Exercise aim:
Please transcribe only the lines that run from the line bearing "You are a computer-use" to the end of the entries, keeping both end lines. Skip the pictures.

:::::

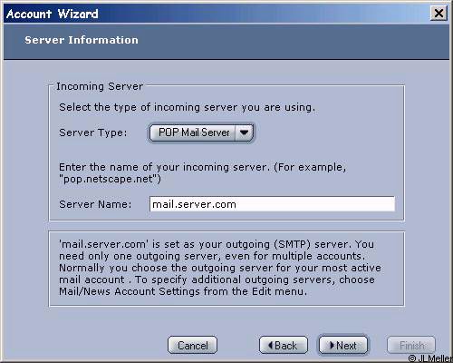The width and height of the screenshot is (453, 363).
Task: Click the Incoming Server group label
Action: [100, 86]
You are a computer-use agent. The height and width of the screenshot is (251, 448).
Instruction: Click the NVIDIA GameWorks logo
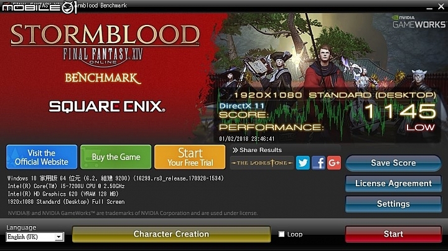(419, 22)
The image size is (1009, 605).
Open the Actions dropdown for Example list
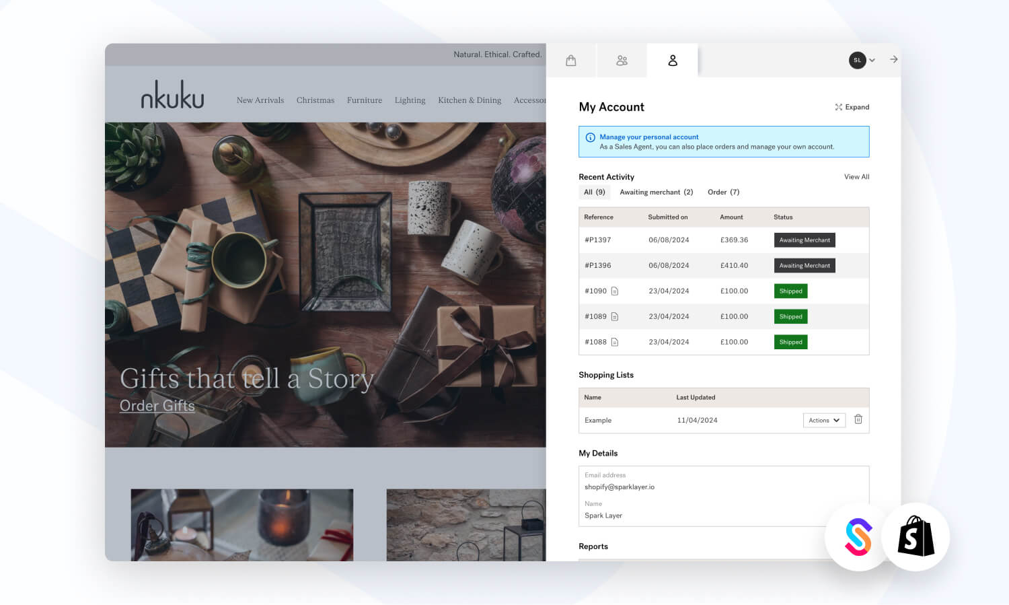[x=823, y=421]
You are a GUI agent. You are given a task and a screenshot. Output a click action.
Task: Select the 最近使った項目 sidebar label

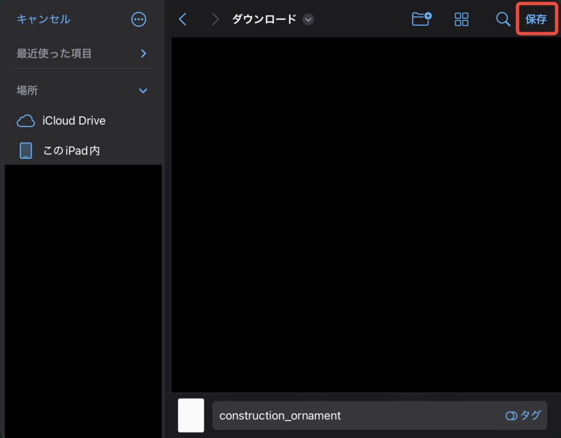[x=54, y=53]
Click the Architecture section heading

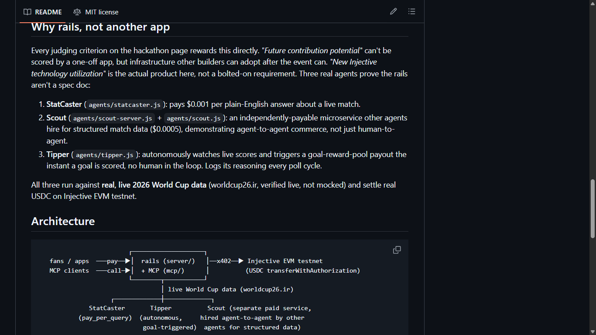pyautogui.click(x=63, y=221)
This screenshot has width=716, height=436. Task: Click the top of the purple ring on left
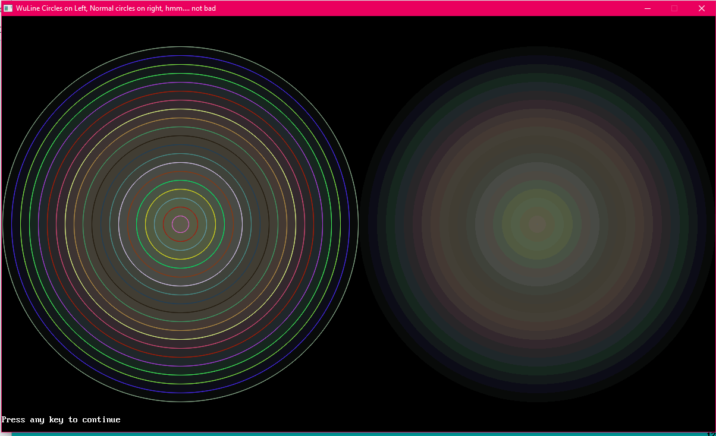point(181,83)
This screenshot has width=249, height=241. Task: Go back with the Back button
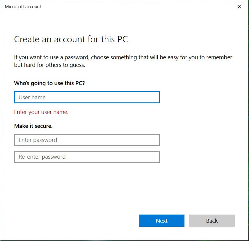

:::::

Written response:
You are a computer-use agent. The height and width of the screenshot is (251, 448).
Instruction: Click the NVIDIA GameWorks logo
(419, 22)
The image size is (1009, 605).
Open the Actions dropdown for Example list
[x=823, y=421]
You are a GUI agent. You are given a task and a screenshot. Output a click action.
Task: Select the 最近使った項目 sidebar label

[x=54, y=53]
Click the Architecture section heading

pyautogui.click(x=63, y=221)
This screenshot has width=716, height=436. Task: Click the top of the purple ring on left
point(181,83)
This screenshot has width=249, height=241. Task: Go back with the Back button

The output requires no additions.